* begin *

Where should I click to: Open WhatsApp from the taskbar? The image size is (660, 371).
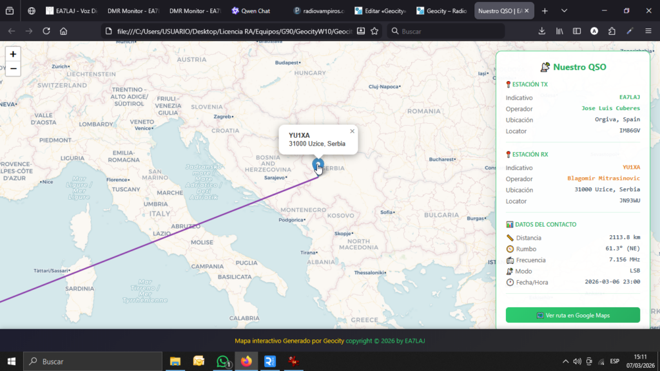click(223, 361)
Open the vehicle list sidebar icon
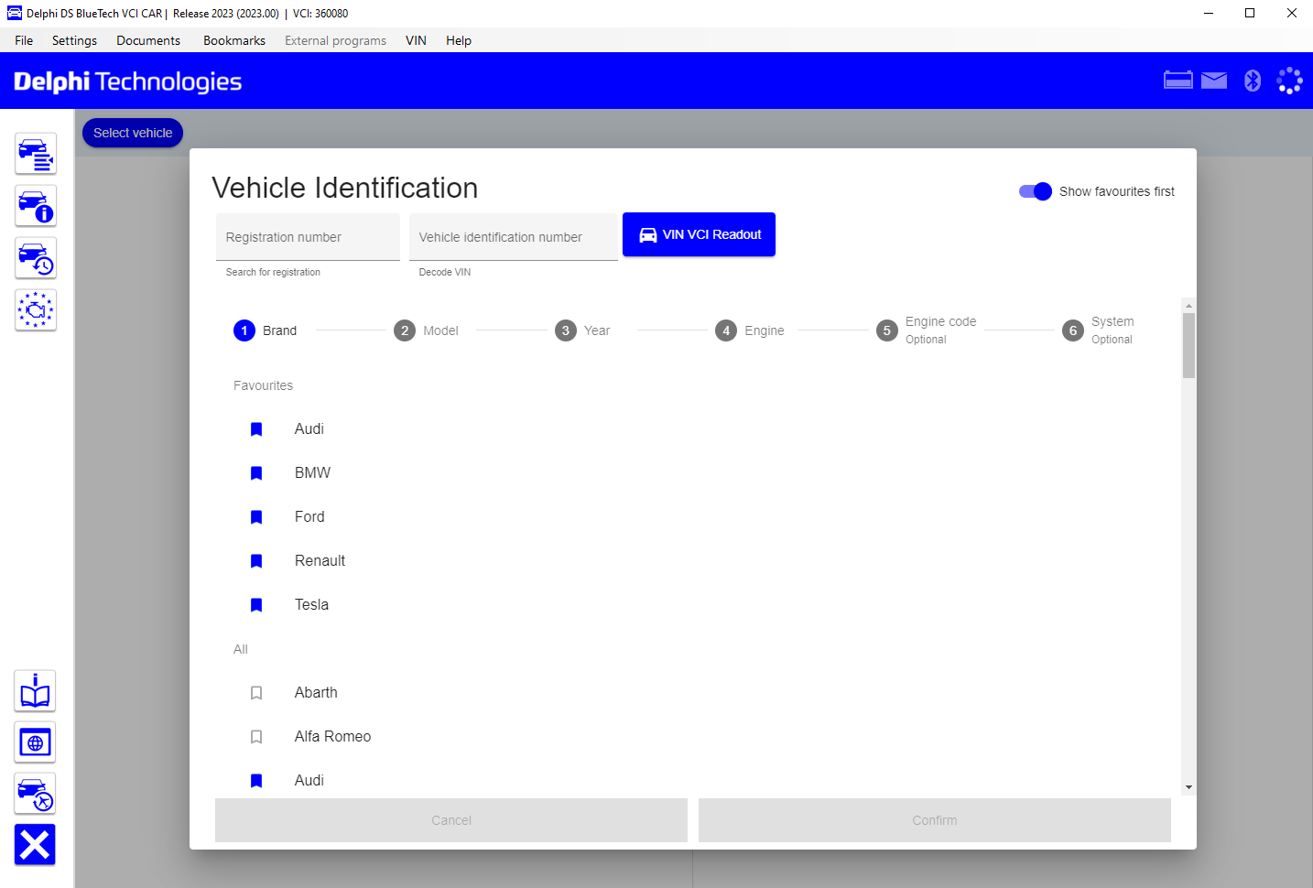Image resolution: width=1313 pixels, height=888 pixels. click(36, 154)

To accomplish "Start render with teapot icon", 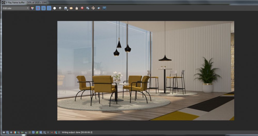I will click(99, 8).
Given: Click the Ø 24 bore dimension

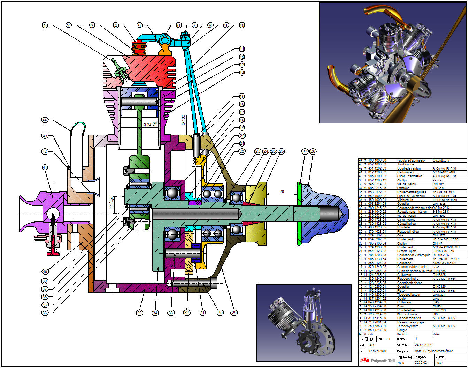Looking at the screenshot, I should (149, 125).
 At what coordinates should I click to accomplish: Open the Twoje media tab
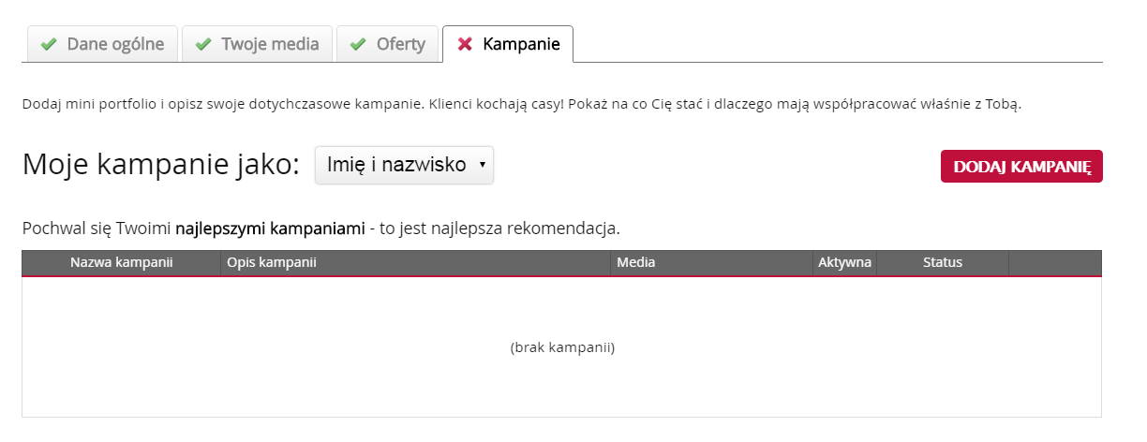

* end *

■ **Exercise details**: Rewrite the part of the material that opens with the line containing "Given: Click the Ø 24 bore dimension" and closes at the end of the material, changing "dimension" to "measurement" and leaving everything else unchanged. Omit the pictures from your answer.

■ **The reply**:
Given: Click the Ø 24 bore measurement

Looking at the screenshot, I should (149, 125).
 At what coordinates should I click to accomplish: Open the Twoje media tab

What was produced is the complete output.